Fabien Calvet : Le Seddon Atkinson était révolutionnaire pour son époque, notamment grâce à sa cabine basculante en acier, une innovation majeure. Si l’on observe l’évolution sur plus d’un demi-siècle, on constate que les camions ont progressé bien plus rapidement que les voitures sur le plan technologique. Dans les années 1970, un moteur de 300 chevaux était perçu comme une prouesse. Aujourd’hui, certains modèles dépassent les 780 chevaux !
Mais l’évolution ne se limite pas à la puissance. Les transmissions, l’automatisation et surtout la consommation de carburant, ont connu des avancées majeures. À titre de comparaison, un camion consommant moins de 40 L/100 km était autrefois considéré comme performant. Aujourd’hui, certains modèles descendent à 25 L/100 km. Le confort des conducteurs a également été révolutionné. Les derniers modèles récompensés, comme le DAF GX/GX+, offrent jusqu'à 12 m³ d’espace intérieur, un véritable changement pour la qualité de vie des chauffeurs.
Hervé Rébillon : Vous avez récemment créé un nouveau prix, le Truck Innovation Award. De quoi s’agit-il ?
Fabien Calvet : Ce prix vise à récompenser les avancées technologiques qui introduisent une véritable innovation, qu’il s’agisse d’autonomie, de sécurité ou de nouvelles énergies. L’année dernière, nous avons notamment distingué un moteur à combustion interne fonctionnant à l’hydrogène. Beaucoup parlent d’hydrogène, mais cette appellation recouvre différentes technologies. Notre rôle est d’analyser ces avancées avec un regard expert et objectif. Nous avons également récompensé Hyundai, qui est très en avance sur cette question.
Hervé Rébillon : À quoi ressemblera le camion de demain selon vous ? Voyez-vous émerger une solution unique ou bien une pluralité d’options ?

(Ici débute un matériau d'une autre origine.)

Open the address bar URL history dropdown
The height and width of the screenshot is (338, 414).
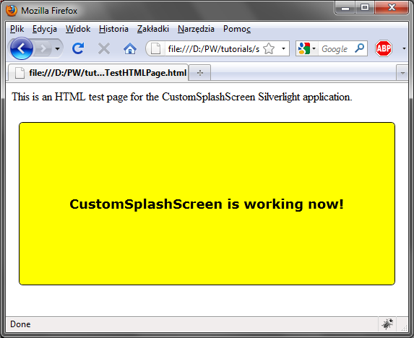(283, 48)
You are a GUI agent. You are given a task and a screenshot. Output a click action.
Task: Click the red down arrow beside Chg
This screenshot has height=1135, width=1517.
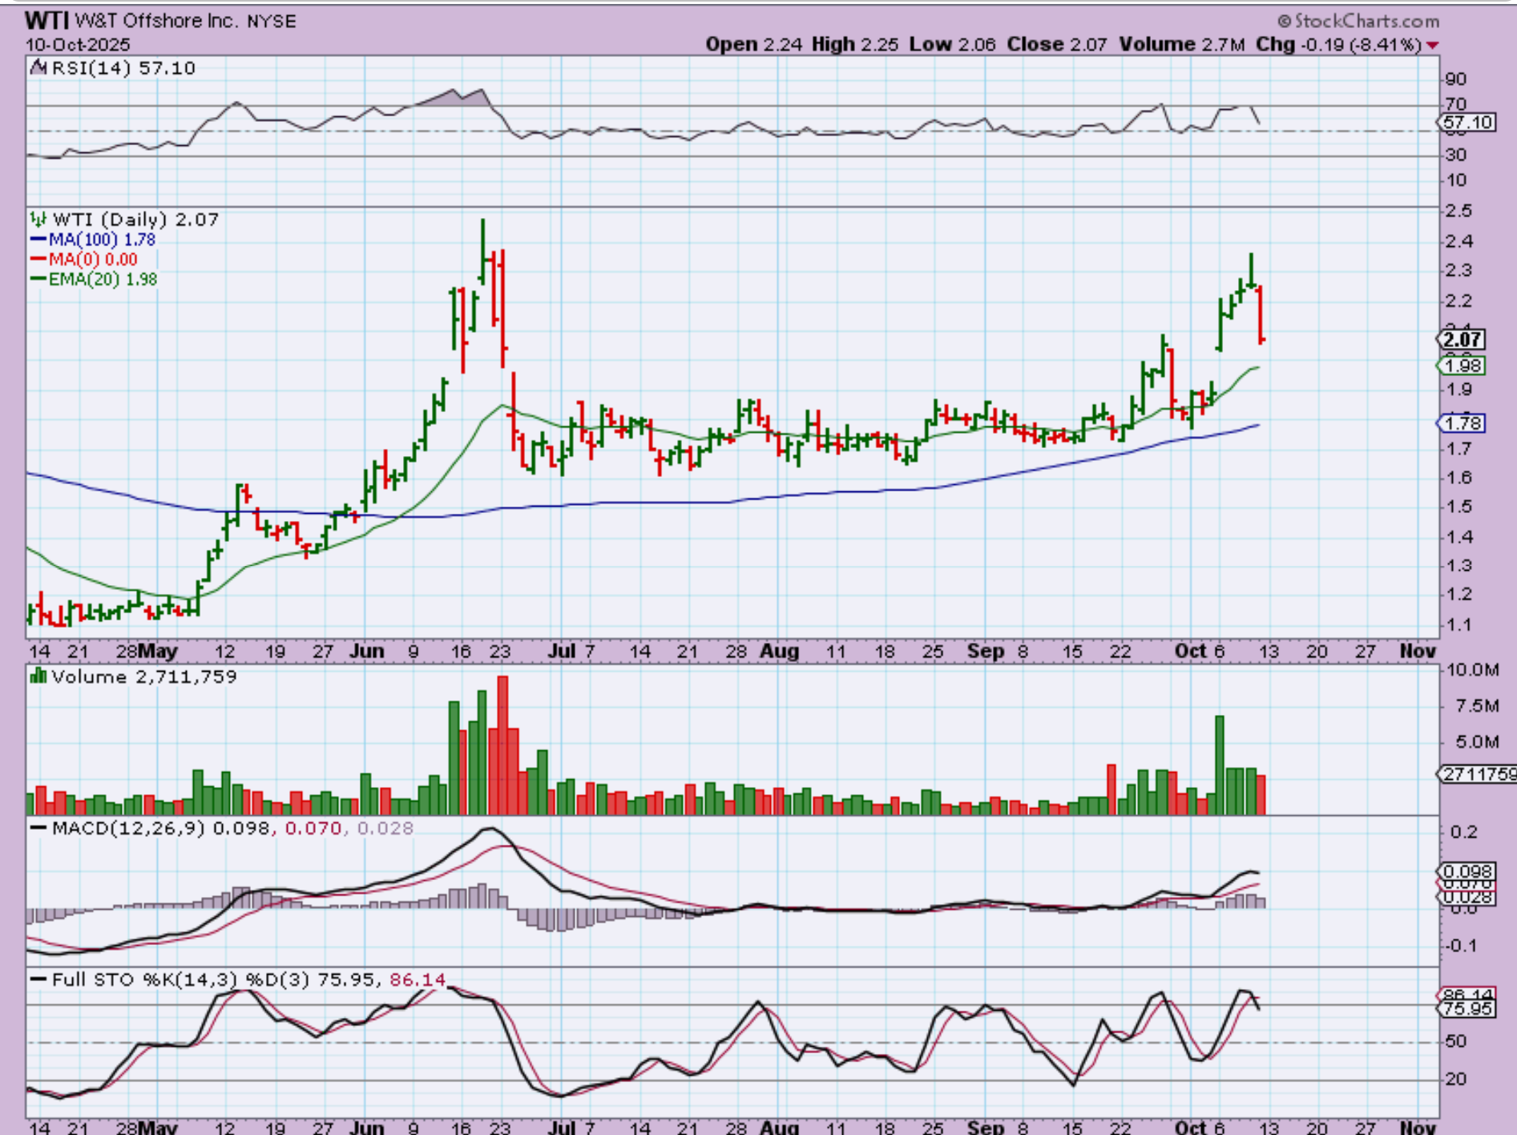1432,46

Fabien Calvet : C’est une question très complexe… Tout dépendra des réglementations et de l’évolution des lois. Aujourd’hui, les camions électriques fonctionnent bien, mais je pense que l’avenir reposera sur un mix énergétique. Il n’existe pas de solution unique : si une technologie miracle existait, tout le monde l’adopterait déjà. En réalité, cela dépend des usages, des territoires et des contraintes propres aux transporteurs.
Le futur du camion sera donc multiple. Chaque transporteur devra choisir entre électrique, hydrogène, biocarburants ou diesel de synthèse, en fonction de ses besoins spécifiques. Ce qui est certain, c’est que les dix prochaines années connaîtront autant de bouleversements que les cent dernières en matière de transport routier.